Por estos días, Ostermeyer –tres décadas como piloto, inclusive acrobático- está alejado de la aeronavegación. Lo mantiene ocupado una larga lista de estudios médicos, para determinar por qué convulsionó en pleno vuelo; mientras agradece que el episodio no le ocurriera “mientras manejaba un auto, por ejemplo”, y que el destino le pusiera al lado a un colega que supo cómo resolver la situación. Sargiotto es piloto privado con apenas 27 horas de vuelo desde que obtuvo la licencia. Ambos, como se dice habitualmente, “volvieron a nacer”.

 

Tomar el control

“Si a nosotros nos pasaba algo, iban a decir que el avión falló, porque Rodolfo es un piloto intachable”, explicó Sargiotto. En la charla con La Voz, intentan unir las piezas de ese sábado. Esa mañana Nicolás pensaba volar en Coronel Olmedo, justamente para no dejar vencer la licencia, ya que un requisito es transitar los cielos al menos una vez por mes. No obtuvo ese turno de vuelo y pensó que ese sábado no volaría, hasta que un amigo y su hijo le pidieron que gestionara un vuelo de paseo por la zona. Ostermeyer se sentó a los comandos de su propia aeronave, y Sargiotto no tenía previsto acompañarlos, hasta que la insistencia pudo más y se subió a la aeronave. Su presencia a la par del piloto y su rapidez de reflejos y determinación fueron cruciales para que la historia tuviera un final feliz.

“Recuerdo hasta el último momento en el que tuve conciencia. Dimos una vuelta por el lago, les mostramos el paredón, y viramos a la derecha”, destacó el piloto experimentado y agregó que estaban a baja altura, “unos 4000 pies”. De ese momento Sargiotto recuerda “dos imágenes”, que “no me borro más”. “Una es la imagen de él (Ostermeyer) viéndolo cómo estaba, y la otra es la casa blanca de techo rojo. Porque el avión vira para un costado y veo esa casa cerca, muy cerca”.
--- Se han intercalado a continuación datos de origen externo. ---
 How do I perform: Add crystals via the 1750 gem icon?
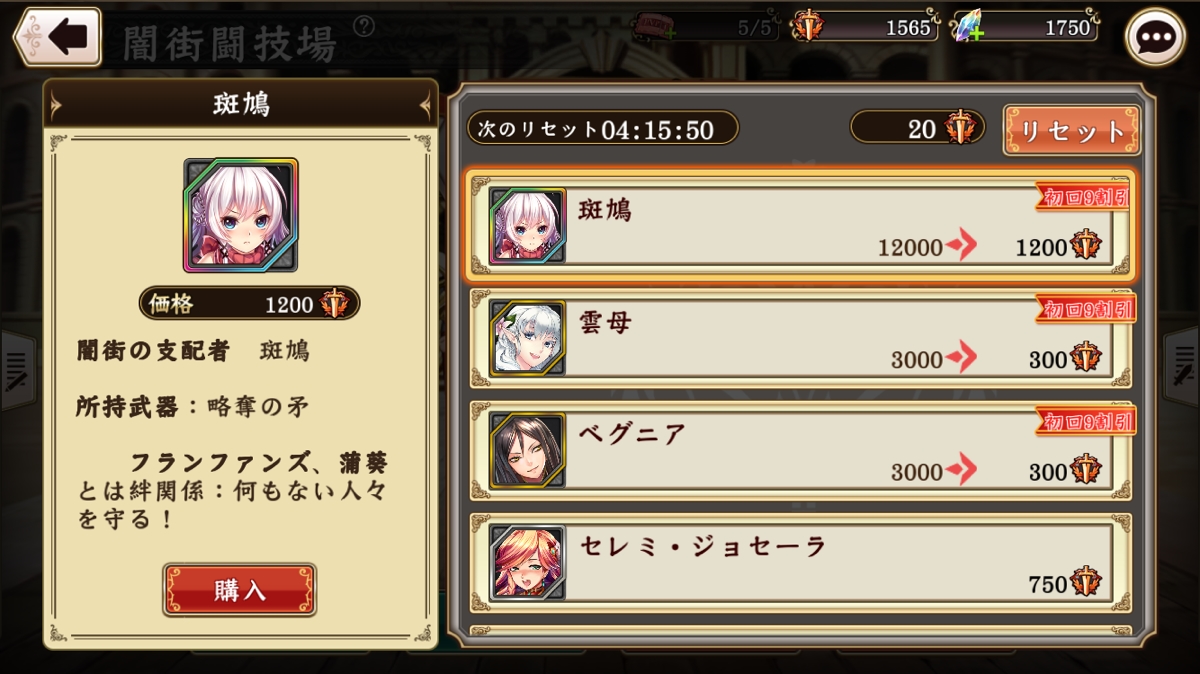pos(968,28)

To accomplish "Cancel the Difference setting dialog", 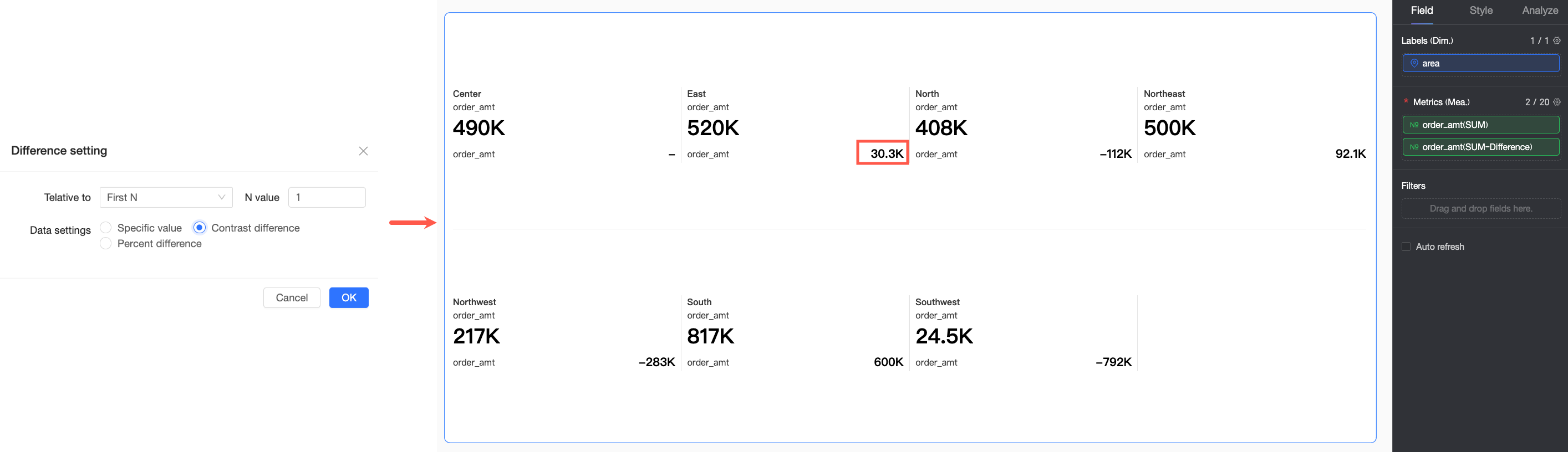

A partir de allí los controles quedaron manos de Sargiotto, que reportaba la situación de emergencia por la frecuencia del aeroclub. Le decían que descendiera. Antes de tomar impulso, el joven quiso probar para bajar el tren de aterrizaje, pero no pudo. De repente Ostermeyer se despertó, pero estaba en un estado de confusión. “Recobré un poco el conocimiento, estaba muy aturdido”, agrega ahora. El piloto más joven notó que el dueño del avión  no estaba en condiciones de retomar el control y entonces continuó con su tarea, mientras los otros pasajeros sujetaban a Ostermeyer para que no hiciera algún movimiento involuntario que pudiera complicar aún más las cosas.

En un avión que no conocía y con la tensión propia de una situación crítica, dos vueltas dio Sargiotto sobre Alta Gracia, antes de lograr aterrizar sin daños ni lesionados. Ya en tierra, trataban de guiarlo, pero él “solo quería llegar a mi casa y terminar el día”. El resto fue atención médica y alivio.

“Mi miedo era que no sabía cuánto combustible había en el avión. Eso lo prepara el piloto, sólo él sabe cuánto hay exactamente. Todos me decían en frecuencia que baje, sea como sea. Tenía miedo por el combustible, y tenía miedo que Rodolfo vuelva a convulsionar”, reflexiona. En ese contexto, el piloto más experimentado detalló que el aterrizaje es un tema tabú, ya que “es lo más difícil de adoptar”. Y que el descenso del novato “fue perfecto”.

La charla sigue, entre anécdotas, agradecimientos y promesas de nuevos encuentros. Los dos amigos se despiden con un sentido abrazo. Saben que el destino los unió aún más y para siempre.